SCOBIE BREASLEY: ARTIST WITH A STYLE OF HIS OWN

24 December 2006

The handshake betrayed him. From the outside Scobie Breasley was a small, lean, beautifully-suited, Bentley-driving perfectionist who even in the saddle was much more elegance than energy. But then he shook your hand. Yes, there was iron in that velvet glove.

Scobie Breasley, who died in his native Australia on Tuesday aged 92, was one of the greatest jockeys of his or any era. He was born to a sheep droving family in Wagga Wagga way back in 1914. He rode his first winner when he was 12. He rode against Phar Lap in the Melbourne Cup. He won four Victoria riding championships and a record five Caulfield Cups among his 1,000 domestic winners before coming to England for a further 2,000 successes including two Derbys, the first when he was already 50 years old. But those are just statistics. What was unique about Scobie was his style.

It had as much to do with him as a person than as a jockey. He did not rush around riding gallops of a morning. He preferred to have a boiled egg in bed at his luxury home in Putney. He would not tear to the front when the tapes went up, he would drop quietly in behind the pack and then stealthily pick his way through the field. So iron-nerved stealthy that when he landed that last-to-first Derby on Santa Claus in 1964 he became the only Epsom-winning jockey to be sacked because the owner thought he had been trying to lose.

His style was to stroke his shots not club them. He would finesse his horses not force them. For Scobie desperate situations never called for desperate measures. Even in extremis he would keep up the same, flicking, rail-hugging rhythm. When he won his second Derby, on Charlottown in 1966, it was by knifing impossibly up the inside to lead in the last 50 yards. He was always the artist not the artisan.

But the trick was how hard he was underneath. Three days after winning the 1954 1,000 Guineas on Festoon he had such a serious skull fracture (no helmets in those days) at Alexandra Park that the doctors said he would never walk let alone ride again. He was already 40 years old. He was back winning races before the leaves were off the trees.

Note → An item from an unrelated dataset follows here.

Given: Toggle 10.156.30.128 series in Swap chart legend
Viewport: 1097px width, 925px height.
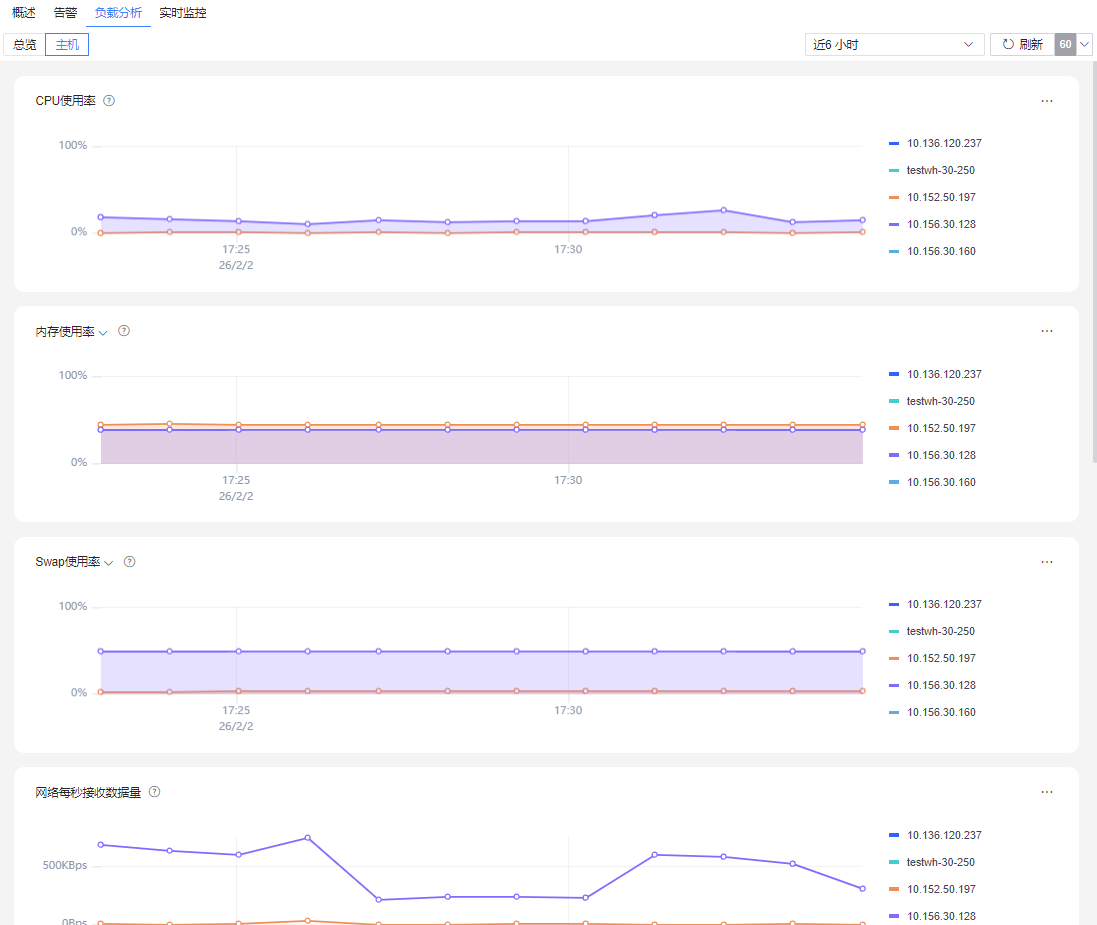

Scobie had a quiet, smiling, hunger for the slide-the-knife-in satisfaction of getting a horse past the post. He was the greatest of all the great Australians who came after him. But, best and most memorably, he was the ultimate foil for the unique talent that was Lester Piggott. Nothing so completely gives Breasley’s measure than to understand that his four riding championships between 1957 and 1963 were achieved when he was giving away 19 years to Piggott at his absolute peak.

When Scobie retired he trained big winners in England, Ireland, France, America and, for a few golden sunset years, in Barbados. But it is not for his training, his golf, or even that deep, slow, chuckling laugh that we will most remember him. What will linger is the way he rode them.

In any sport, the great ones sear something in the memory. I can see him now coming up the long Newbury straight. The money might be down, his position far back, the other fancies way up ahead but there is that old flicking rhythm just as if he was rolling up a ball of string. Into the final furlong he is still rolling but it’s going to be close. The rhythm tightens just a fraction and he has it by a neck at the post.

We used to shake our heads. It should not happen but it did. It was some sort of galloping conjuring trick. No, no one ever rode like Scobie did.